Task input:
★ ★ ★ ★ ★

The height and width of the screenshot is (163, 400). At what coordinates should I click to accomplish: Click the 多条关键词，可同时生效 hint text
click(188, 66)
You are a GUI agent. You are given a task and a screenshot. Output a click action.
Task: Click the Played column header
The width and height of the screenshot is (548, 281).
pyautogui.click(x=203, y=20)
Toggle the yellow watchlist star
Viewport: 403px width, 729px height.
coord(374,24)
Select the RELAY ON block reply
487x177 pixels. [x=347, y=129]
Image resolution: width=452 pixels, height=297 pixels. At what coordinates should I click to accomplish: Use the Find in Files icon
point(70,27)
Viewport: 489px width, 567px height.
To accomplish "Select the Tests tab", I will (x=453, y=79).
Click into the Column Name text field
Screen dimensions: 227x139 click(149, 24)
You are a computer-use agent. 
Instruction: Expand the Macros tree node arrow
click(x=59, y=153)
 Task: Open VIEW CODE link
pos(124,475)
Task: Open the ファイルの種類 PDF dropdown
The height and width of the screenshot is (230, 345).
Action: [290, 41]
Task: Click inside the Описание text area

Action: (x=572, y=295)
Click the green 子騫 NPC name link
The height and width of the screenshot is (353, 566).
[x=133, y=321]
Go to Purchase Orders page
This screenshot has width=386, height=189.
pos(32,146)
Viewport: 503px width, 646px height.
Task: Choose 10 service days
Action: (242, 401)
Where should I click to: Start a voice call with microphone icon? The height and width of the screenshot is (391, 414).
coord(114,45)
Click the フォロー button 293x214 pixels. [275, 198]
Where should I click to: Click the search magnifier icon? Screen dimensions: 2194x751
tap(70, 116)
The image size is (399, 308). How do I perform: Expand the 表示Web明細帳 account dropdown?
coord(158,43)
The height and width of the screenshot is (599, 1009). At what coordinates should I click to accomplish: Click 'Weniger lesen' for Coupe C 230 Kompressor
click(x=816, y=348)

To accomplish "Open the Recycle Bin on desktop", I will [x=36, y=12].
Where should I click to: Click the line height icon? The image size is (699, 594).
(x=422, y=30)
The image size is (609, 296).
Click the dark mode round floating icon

★ ★ ★ ★ ★

Problem requirements: Only one stretch of the entries above is wanted: the lines from the one containing "Viewport: 489px width, 567px height." through the one containing "Click the green 子騫 NPC name link". Please reproduce it exactly.

Answer space:
Viewport: 489px width, 567px height.
To accomplish "Select the Tests tab", I will (x=453, y=79).
Click into the Column Name text field
Screen dimensions: 227x139 click(149, 24)
You are a computer-use agent. 
Instruction: Expand the Macros tree node arrow
click(x=59, y=153)
 Task: Open VIEW CODE link
pos(124,475)
Task: Open the ファイルの種類 PDF dropdown
The height and width of the screenshot is (230, 345).
Action: [290, 41]
Task: Click inside the Описание text area

Action: (x=572, y=295)
Click the green 子騫 NPC name link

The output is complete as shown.